==== EXCERPT
# Anything happening at Bob sykes??



## TheLongshanks88 (Jan 20, 2013)

Just wanting a report


----------



## 1adambell (Jul 2, 2015)

I spent a good bit of time on the bridge yesterday. Saw a nice red landed but mostly trout and catfish.


----------



## yukondog (Feb 12, 2013)

Were the trout whites or specks. time of day?


----------



## 1adambell (Jul 2, 2015)

whites and time of day hasn't mattered, at least this week. We've been catching sand trout and sail cats non stop.


----------



## yukondog (Feb 12, 2013)

Thanks, I'll try to go after the weekend. If the sail cats are big they will come home for dinner.


----------



## devinsdad (Mar 31, 2010)

yukondog said:


> Thanks, I'll try to go after the weekend. If the sail cats are big they will come home for dinner.


 I love Sailcats. Been eating them for years. Gut right away, rinse off well and pack on ice. Tastes great fried and grilled.


----------



## yukondog (Feb 12, 2013)

Never tried them grilled, I'll give a try thanks.


----------



## Durant (Oct 26, 2013)

*Trout*



yukondog said:


> Were the trout whites or specks. time of day?


Are these good to eat? What are you catching them on?


----------



## yukondog (Feb 12, 2013)

For specks live shrimp, for whites any cut bait, shrimp live or dead. Except tonight my sister and I caught ZIP. But that's fishing.


----------



## Pushwave (Oct 6, 2009)

That's why it's called fishing, not catching...


----------
========
==== DATA EXCERPTS
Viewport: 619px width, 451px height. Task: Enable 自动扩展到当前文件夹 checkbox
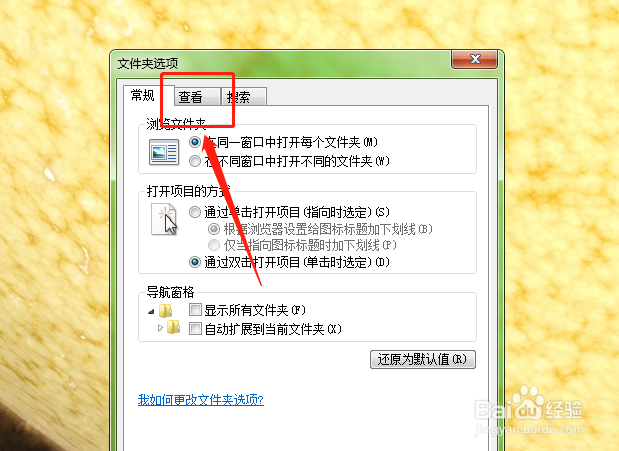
========
==== DATA EXCERPTS
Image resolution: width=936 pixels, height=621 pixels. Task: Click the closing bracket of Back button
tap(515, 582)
========
Repeat the Bob Sykes thread word for word from "## devinsdad (Mar" to "fried and grilled.". The entries are unrelated to the Bob Sykes thread.

## devinsdad (Mar 31, 2010)

yukondog said:


> Thanks, I'll try to go after the weekend. If the sail cats are big they will come home for dinner.


 I love Sailcats. Been eating them for years. Gut right away, rinse off well and pack on ice. Tastes great fried and grilled.